Abstract
Biliary atresia (BA) is a childhood rare disease of the liver and bile ducts that requires prompt surgical intervention. Age at surgery is an important prognostic factor; however, controversy exists with regard to the benefit of early Kasai procedure (KP). We aimed to conduct a systematic review and meta-analysis to examine the relationship between the age at KP and native liver survival (NLS) of BA patients. We performed the electronic database search using Pubmed, EMBASE, Cochrane, and Ichushi Web and included all relevant studies published from 1968 up to May 3, 2022. Studies that examined the timing of KP at ages 30, 45, 60, 75, 90, 120, and/or 150 days were included. The outcome measures of interest were NLS rates at 5, 10, 15, 20, and 30 years post-KP and the hazard ratio or risk ratio for NLS. The quality assessment was used using the ROBINS-I tool. Among 1653 potentially eligible studies, nine articles met the inclusion criteria for the meta-analysis.

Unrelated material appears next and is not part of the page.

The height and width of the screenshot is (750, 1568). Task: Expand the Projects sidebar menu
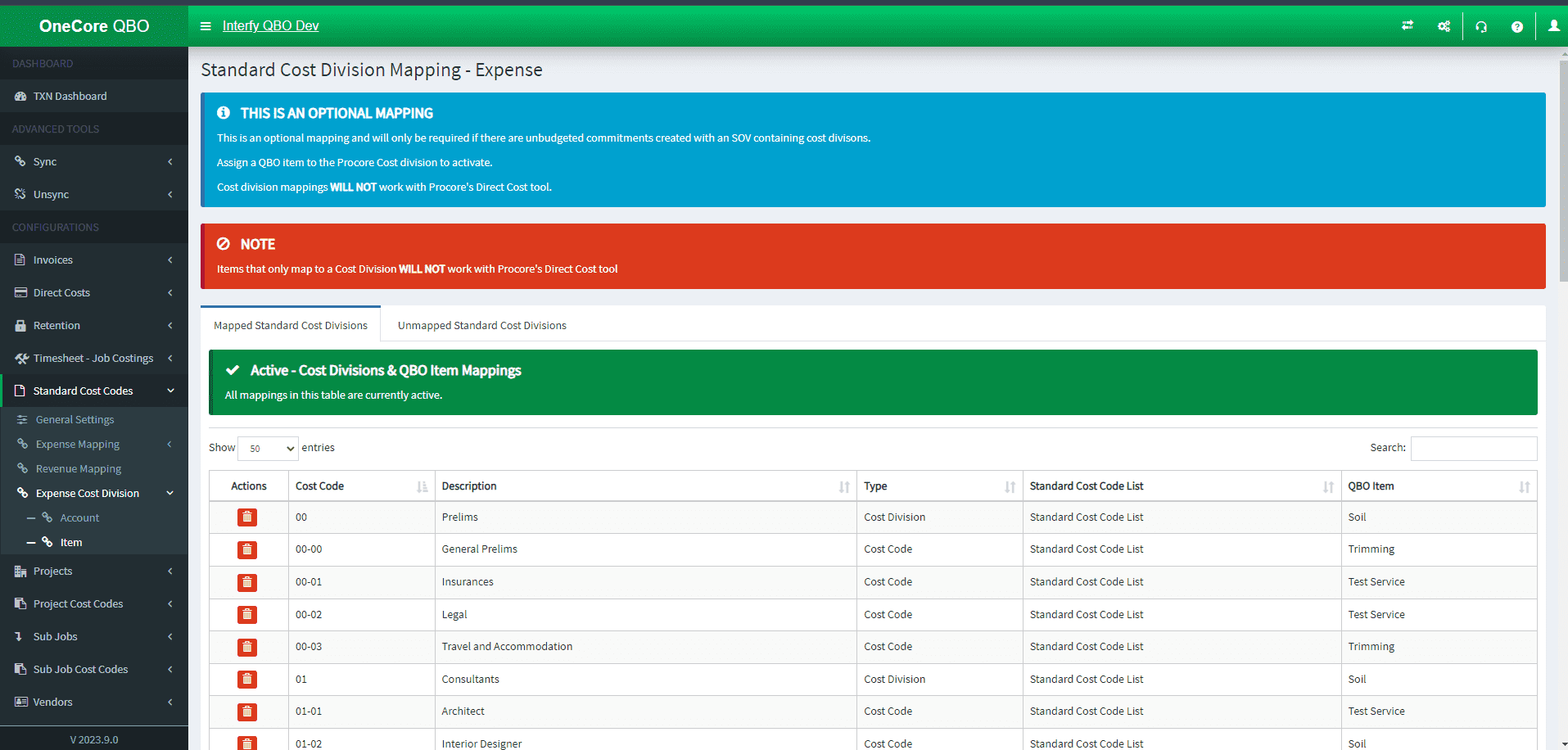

Meta-analysis for hazard ratios revealed that there was a significantly faster time to liver transplantation in the group of patients who had KP at later timing as compared with earlier KP (HR = 2.12, 95% CI 1.51–2.97). The risk ratio comparing KP ≤ 30 days and KP ≥ 31 days on native liver survival was 1.22 (95% CI 1.13–1.31). The sensitivity analysis showed that comparing KP ≤ 30 days and KP 31–60 days, the risk ratio was 1.13, 95% CI 1.04–1.22.
Conclusion: Our meta-analysis showed the importance of early diagnosis and surgical interventions ideally before 30 days of life in infants with BA on native liver survival on 5, 10, and 20 years. Therefore, effective newborn screening of BA targeting KP ≤ 30 days is needed to ensure prompt diagnosis of affected infants.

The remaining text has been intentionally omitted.